Non viene considerata esclusione del diritto di opzione l’emissione delle nuove azioni in favore di banche o altri istituti finanziari allorché la sottoscrizione da parte di questi ultimi avvenga nell’ambito di un’operazione di collocamento per cui le banche e gli istituti finanziari dovranno successivamente offrire le azioni sottoscritte agli azionisti della società, in proporzione della quota di capitale da questi posseduta e secondo le medesime modalità con cui sarebbe dovuta avvenire l’offerta da parte della società.
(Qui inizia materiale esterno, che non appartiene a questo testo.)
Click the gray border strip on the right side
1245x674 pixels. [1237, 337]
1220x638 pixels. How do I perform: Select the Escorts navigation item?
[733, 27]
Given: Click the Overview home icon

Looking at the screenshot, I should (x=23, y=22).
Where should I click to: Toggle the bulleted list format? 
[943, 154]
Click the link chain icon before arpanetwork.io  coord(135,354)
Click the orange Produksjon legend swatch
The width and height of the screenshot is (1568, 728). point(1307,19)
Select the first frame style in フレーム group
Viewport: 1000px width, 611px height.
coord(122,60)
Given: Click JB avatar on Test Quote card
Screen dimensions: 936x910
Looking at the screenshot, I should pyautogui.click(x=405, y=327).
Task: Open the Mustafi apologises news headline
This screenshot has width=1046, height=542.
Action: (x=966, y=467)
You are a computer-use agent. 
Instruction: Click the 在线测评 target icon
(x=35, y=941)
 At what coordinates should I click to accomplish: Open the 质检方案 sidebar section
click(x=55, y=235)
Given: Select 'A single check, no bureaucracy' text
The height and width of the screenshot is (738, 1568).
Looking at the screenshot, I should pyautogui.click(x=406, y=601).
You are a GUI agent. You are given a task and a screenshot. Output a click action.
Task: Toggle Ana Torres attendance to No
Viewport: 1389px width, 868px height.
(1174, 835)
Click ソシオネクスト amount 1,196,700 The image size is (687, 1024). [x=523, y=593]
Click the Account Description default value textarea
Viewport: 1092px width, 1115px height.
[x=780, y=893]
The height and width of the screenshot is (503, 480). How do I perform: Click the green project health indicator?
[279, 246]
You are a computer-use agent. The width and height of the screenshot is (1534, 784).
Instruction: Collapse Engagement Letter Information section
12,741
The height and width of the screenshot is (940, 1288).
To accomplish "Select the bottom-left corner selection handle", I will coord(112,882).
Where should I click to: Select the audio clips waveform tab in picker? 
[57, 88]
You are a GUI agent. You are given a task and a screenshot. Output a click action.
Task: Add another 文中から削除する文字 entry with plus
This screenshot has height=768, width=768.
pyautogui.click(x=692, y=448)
Al fine di consentire l’esercizio del diritto di opzione a tutti gli azionisti della società, anche se non presenti alla relativa deliberazione o che comunque non ne abbiano preso visione, l’offerta delle azioni in opzione deve formare oggetto di pubblicazione secondo l’art. 3 della Prima dir. soc. Gli Stati membri possono tuttavia prevedere che tale pubblicazione non sia necessaria allorché tutte le azioni della società sono nominative ma tutti gli azionisti devono essere informati per iscritto. Medesima pubblicità deve avere il termine entro cui il diritto di opzione può essere esercitato, che non può essere stabilito in un periodo inferiore a 14 giorni a decorrere dalla pubblicazione dell’offerta in opzione o dall’invio delle lettere agli azionisti.